__INPUT MATERIAL__:
----

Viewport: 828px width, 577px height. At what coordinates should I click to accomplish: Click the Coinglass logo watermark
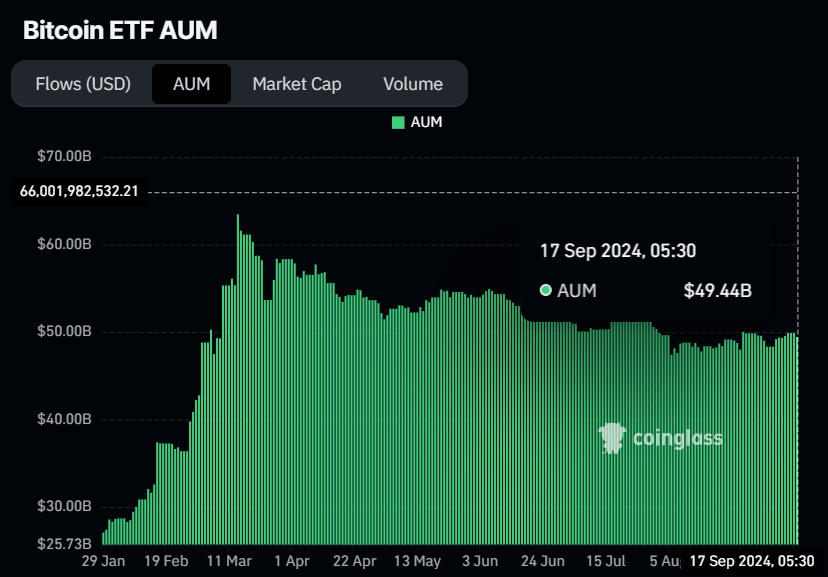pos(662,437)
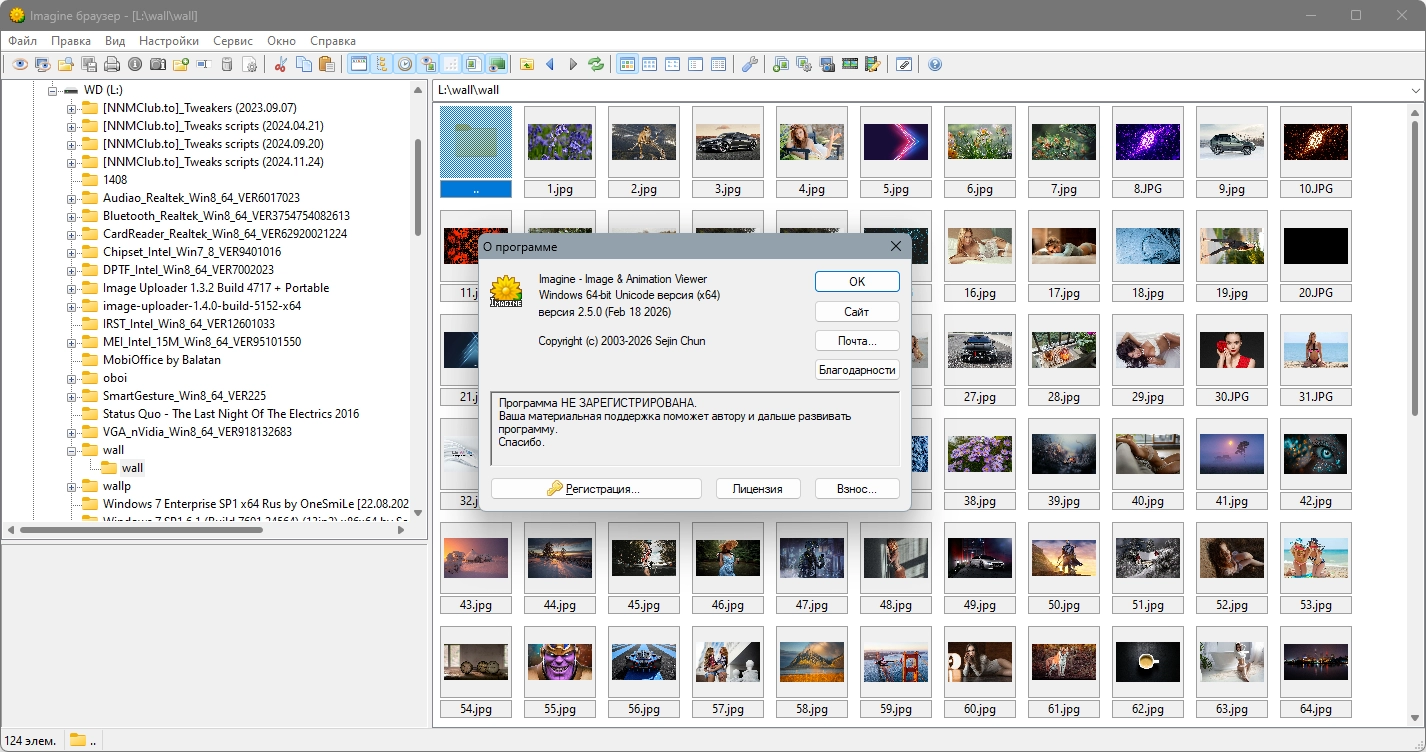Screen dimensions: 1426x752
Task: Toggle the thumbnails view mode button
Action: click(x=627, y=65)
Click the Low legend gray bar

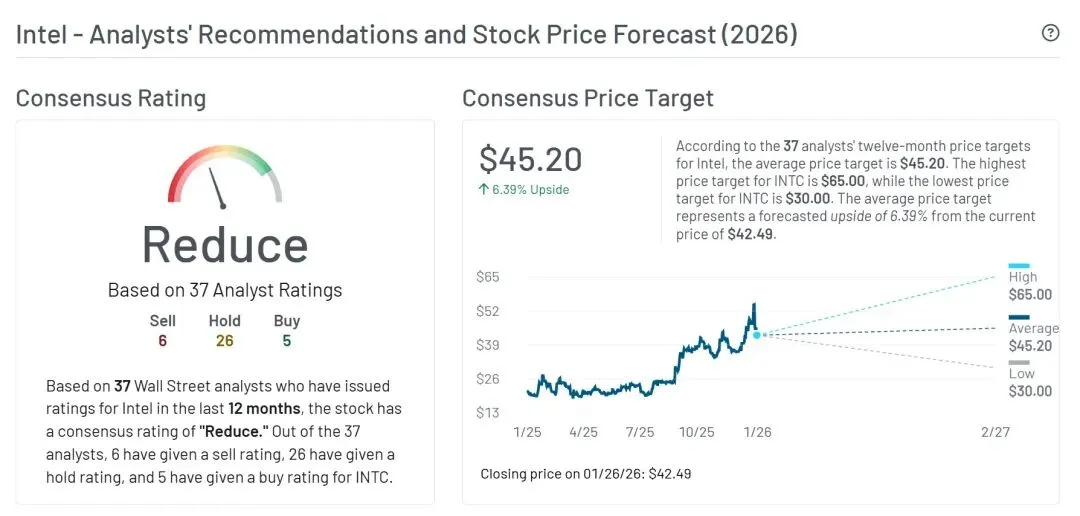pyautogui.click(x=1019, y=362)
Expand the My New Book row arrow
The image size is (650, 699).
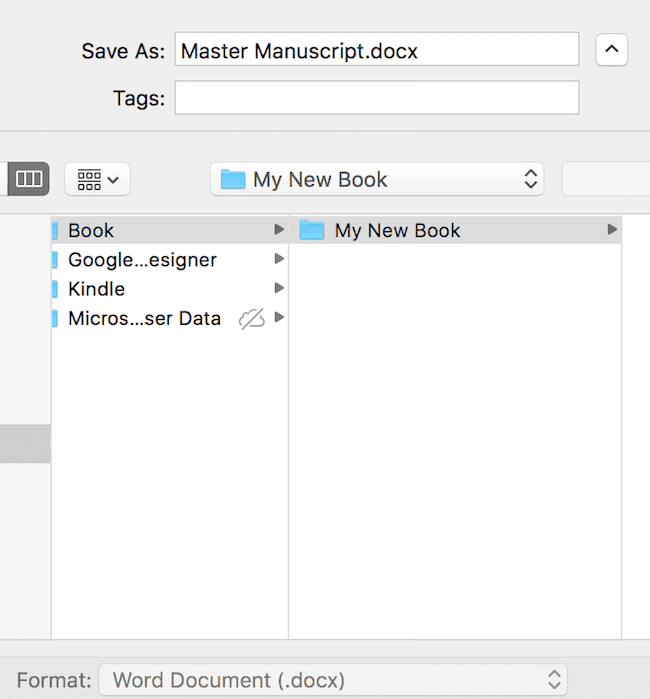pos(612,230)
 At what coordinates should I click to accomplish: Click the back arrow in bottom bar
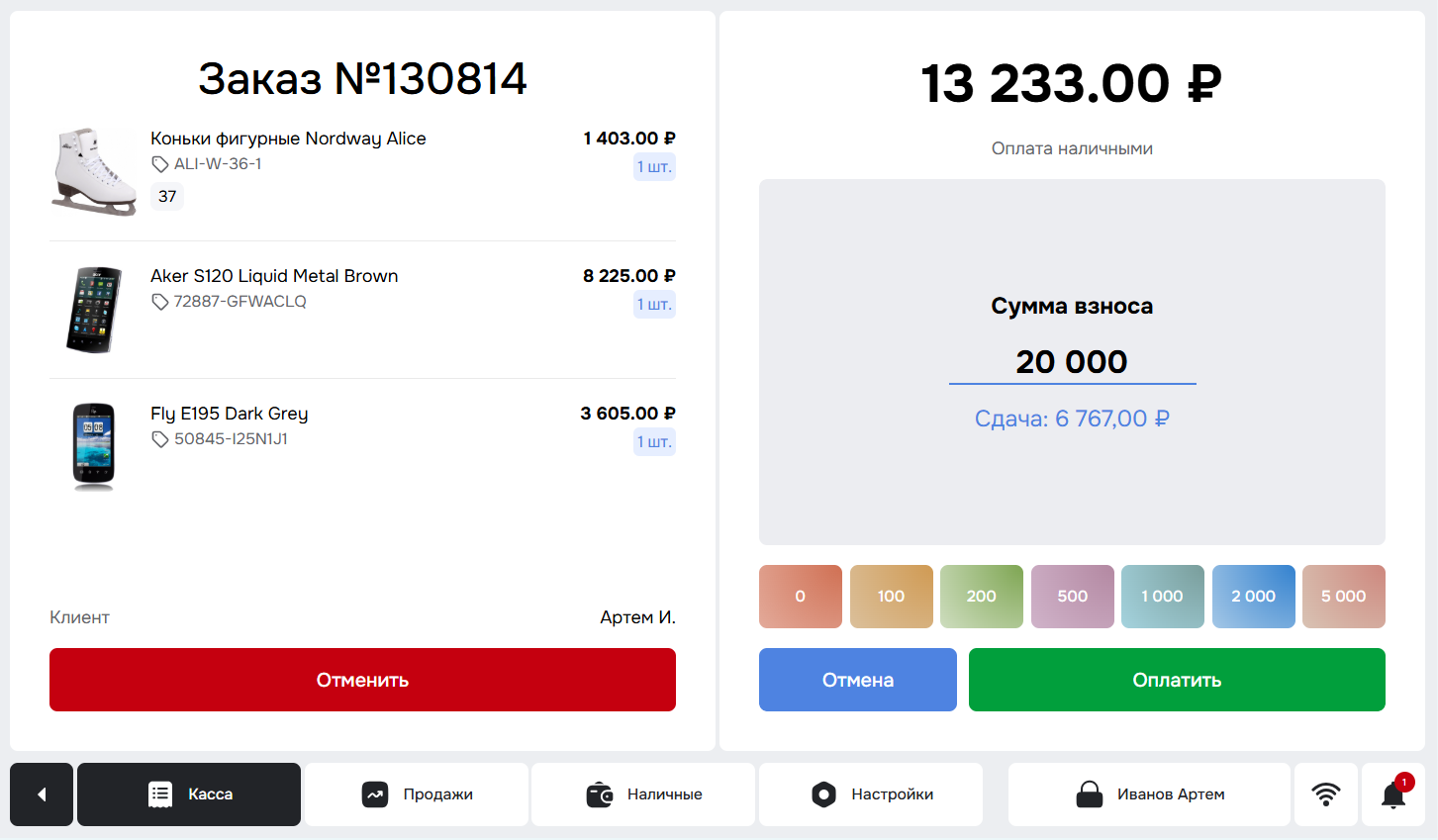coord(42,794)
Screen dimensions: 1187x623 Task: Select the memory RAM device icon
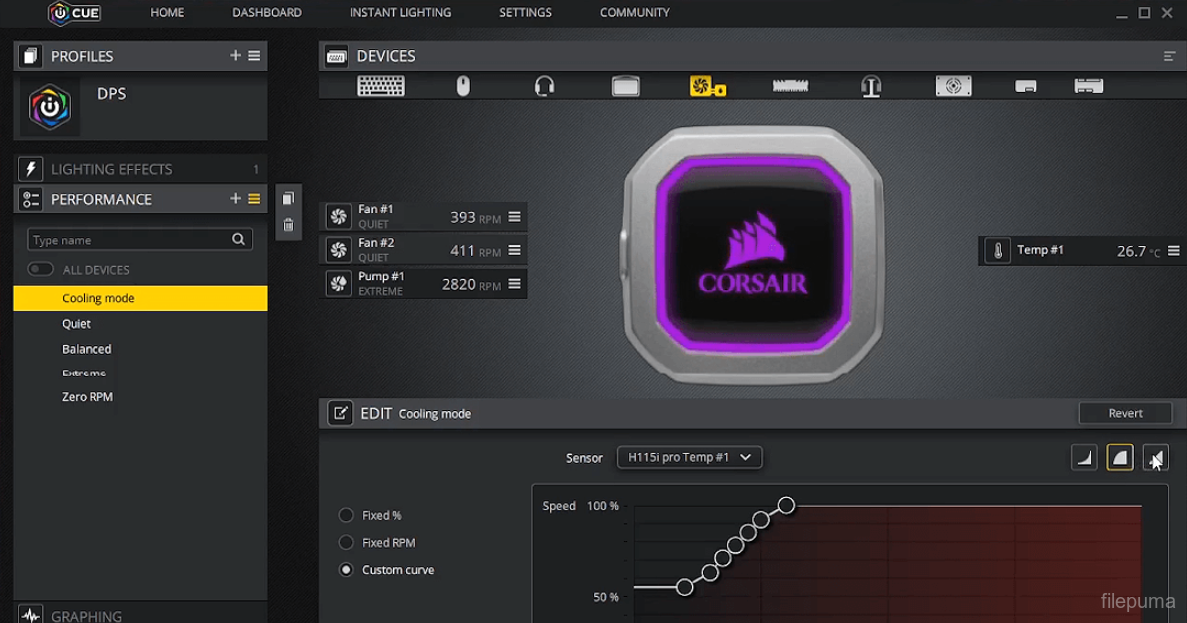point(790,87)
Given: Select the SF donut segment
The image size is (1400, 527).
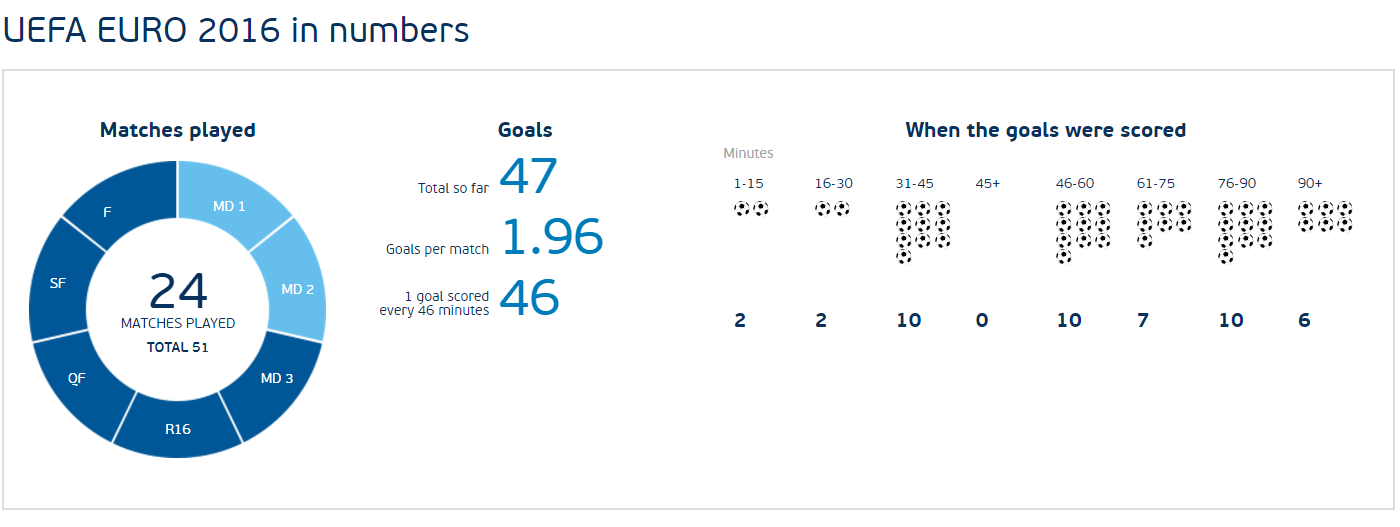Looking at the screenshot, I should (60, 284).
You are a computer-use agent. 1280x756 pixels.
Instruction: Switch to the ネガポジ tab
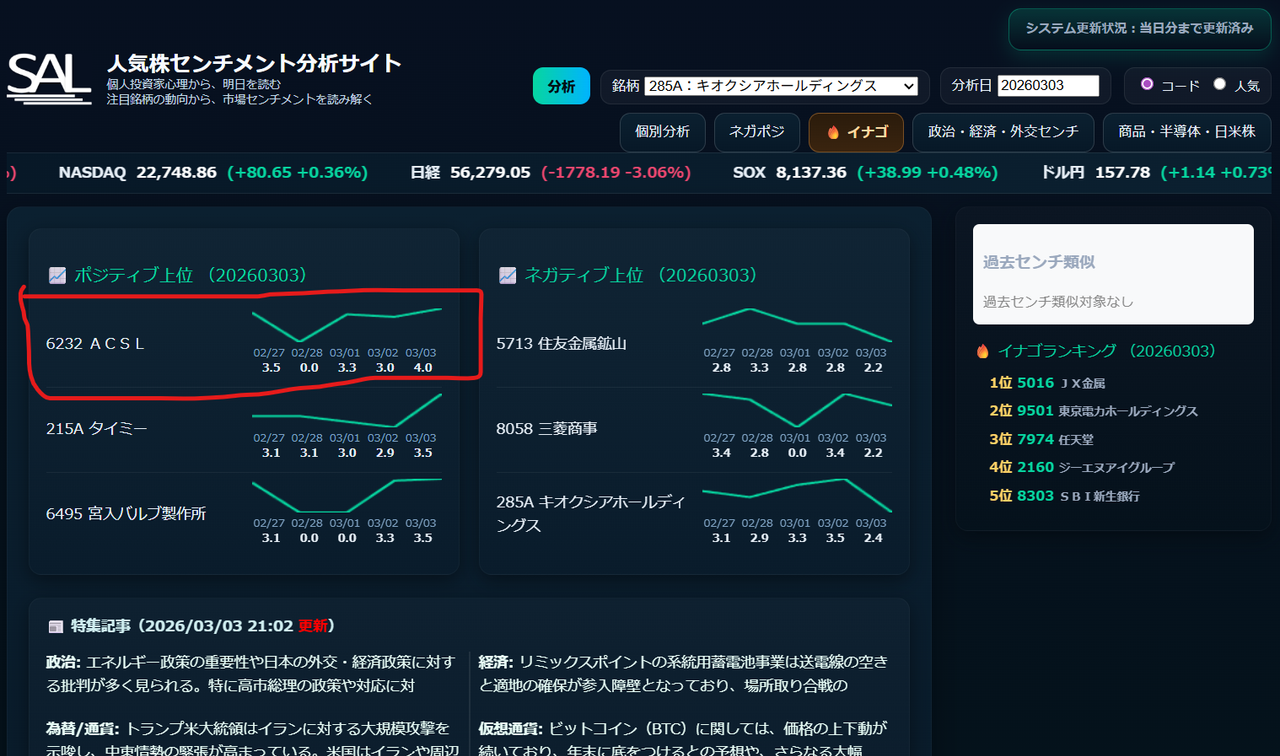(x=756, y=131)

----

Write out every line of the items above as a numbered list, skipping blank lines and leaving out the pictures.

__WRITTEN SOLUTION__:
1. Viewport: 828px width, 577px height. At what coordinates should I click to accomplish: Click the Coinglass logo watermark
2. pos(662,437)
3. Screen dimensions: 1426x752
4. Task: Toggle the thumbnails view mode button
5. Action: click(x=627, y=65)
6. Click the Low legend gray bar
7. pyautogui.click(x=1019, y=362)
8. Expand the My New Book row arrow
9. The image size is (650, 699).
10. pos(612,230)
11.  At what coordinates should I click to accomplish: Click the back arrow in bottom bar
12. coord(42,794)
13. Screen dimensions: 1187x623 Task: Select the memory RAM device icon
14. point(790,87)
15. Given: Select the SF donut segment
16. The image size is (1400, 527).
17. Looking at the screenshot, I should (60, 284).
18. You are a computer-use agent. 1280x756 pixels.
19. Instruction: Switch to the ネガポジ tab
20. (x=756, y=131)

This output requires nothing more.